Nach dem Rennen stehen erregte Vertreter jeder Fraktion regungslos und mit
unruhigem Blick hinter der Ziellinie. Nicht nur der Zielbogen ist an diesem
Mittwoch im Berliner Tiergarten aufgeblasen. Noch einmal tief Luft holen, den
wichtigen Blick und ein Lächeln für den Bildschirm aufgesetzt, so
präsentieren sich Abgeordnete, die an diesem warmen Nachmittag eine 3.600
oder 7.200 Meter lange Strecke zu Fuß und ohne Hilfe ihrer ansonsten
allgegenwärtigen Referenten bewältigt haben.

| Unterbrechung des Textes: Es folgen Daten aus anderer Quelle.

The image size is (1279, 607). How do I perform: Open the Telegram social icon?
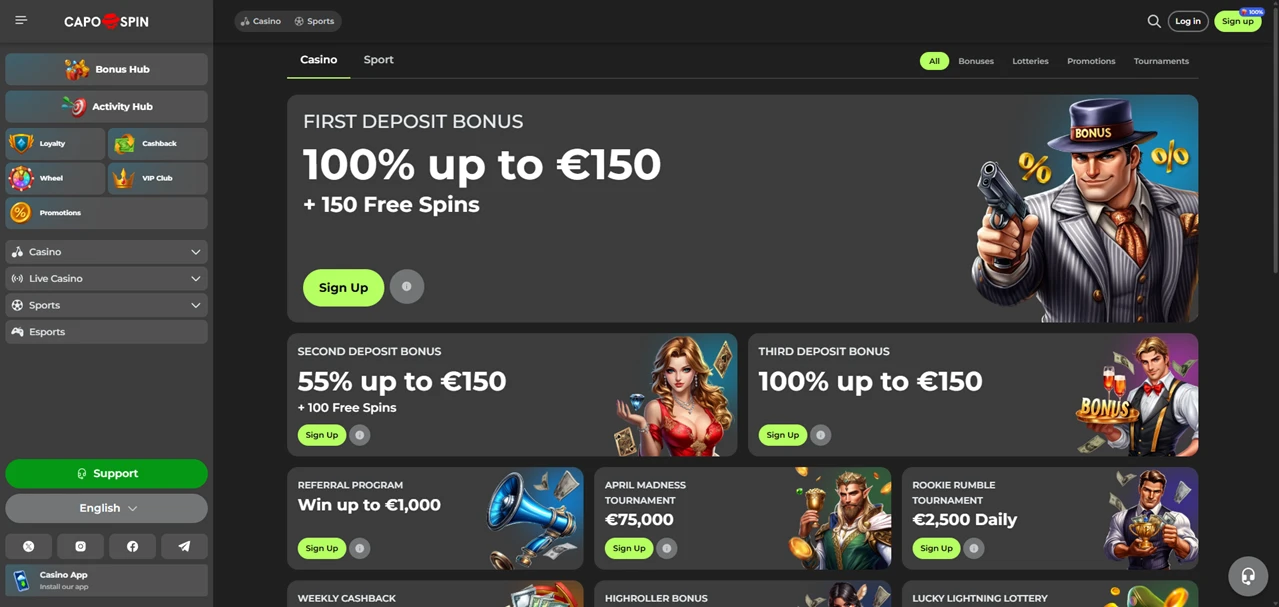tap(184, 546)
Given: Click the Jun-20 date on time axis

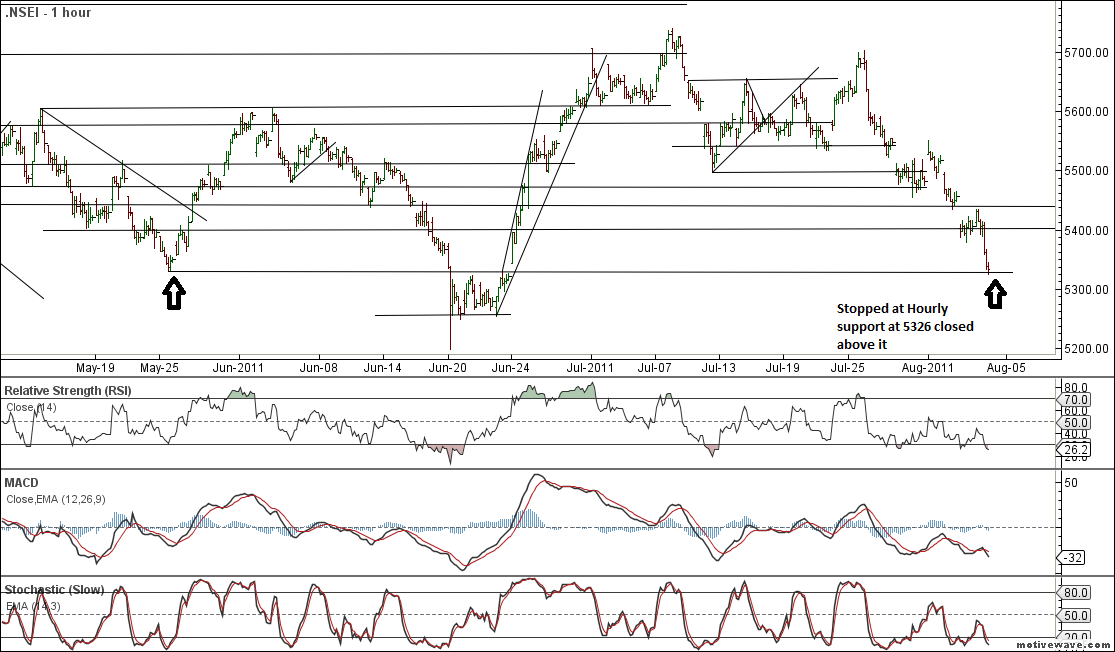Looking at the screenshot, I should [x=448, y=367].
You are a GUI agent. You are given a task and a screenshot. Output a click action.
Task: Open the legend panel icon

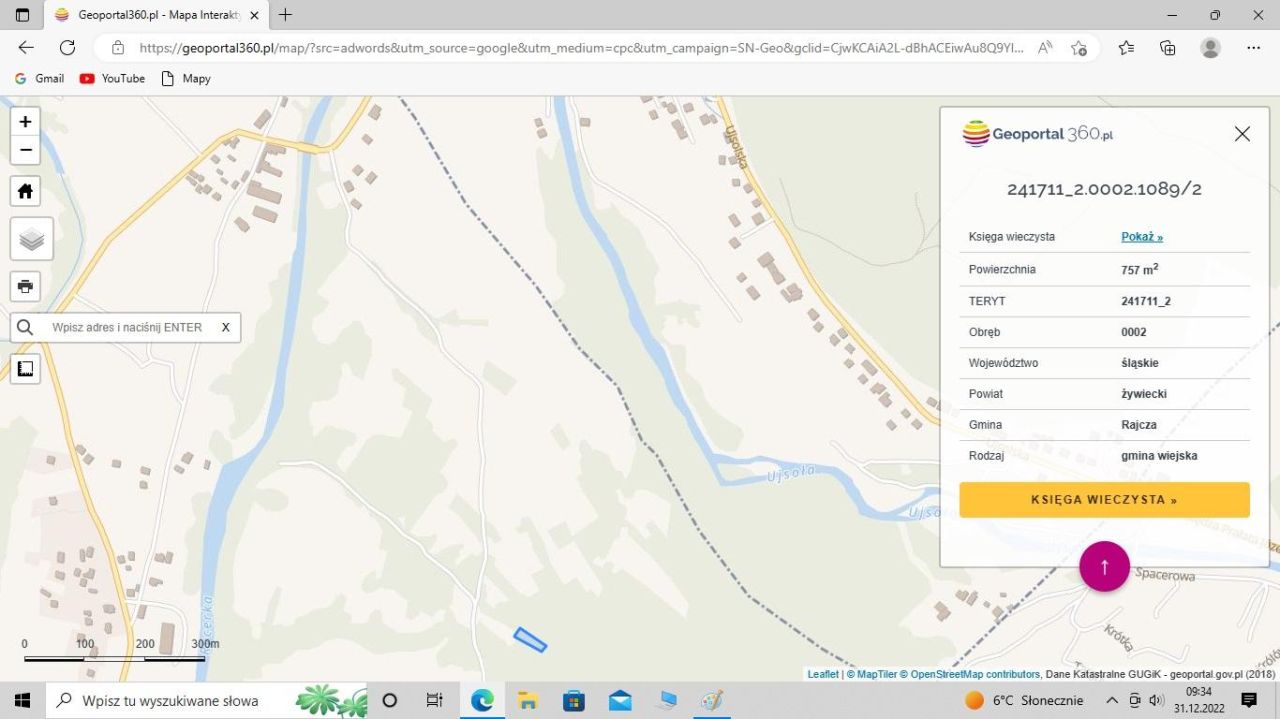tap(25, 368)
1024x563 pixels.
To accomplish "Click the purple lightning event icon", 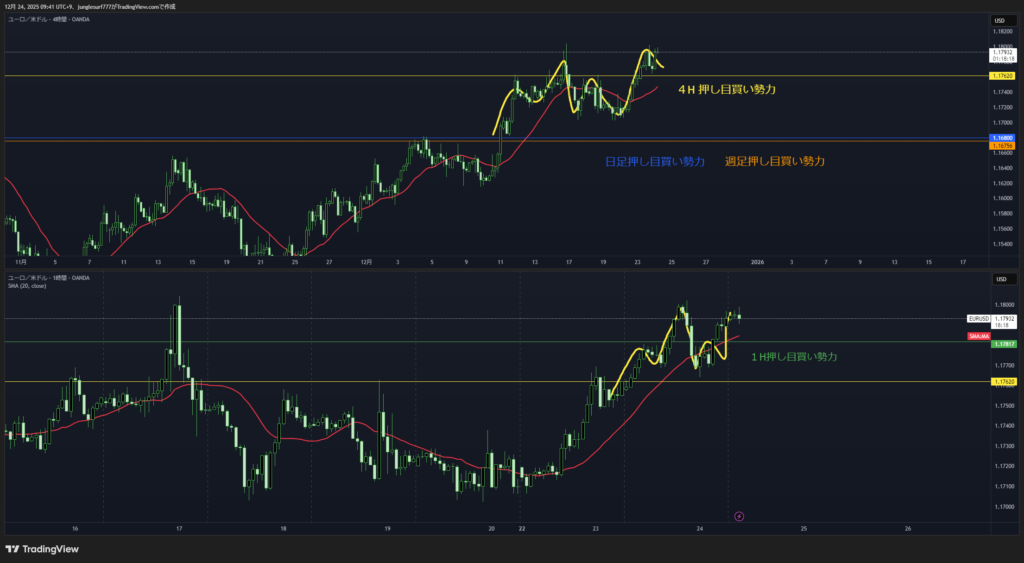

Neben einigen Hinterbänklern, die nur selten ins Scheinwerferlicht der
Kameras gerufen werden, sind vor allem Abgeordnete der Partei hier vertreten,
die erster vor kurzer Zeit ihre drei Punkte im Namensschild verloren hat. Und
deren Referenten präsentieren auch bereits kurz nach Zielschluss die
großen - heute sportlichen - Erfolge ihrer Arbeitgeber im Internet.
Jedenfalls laufen an diesem Mittwoch Menschen durch den Tiergarten, die in
ihrer Mehrheit genauso gerne an einem Zigarren-Wettrauchen teilnimmt, wenn sie
nur hinterher von einem Journalisten nach ihrem Befinden gefragt werden und am
nächsten Tag ihr Foto in irgendeiner Zeitung finden.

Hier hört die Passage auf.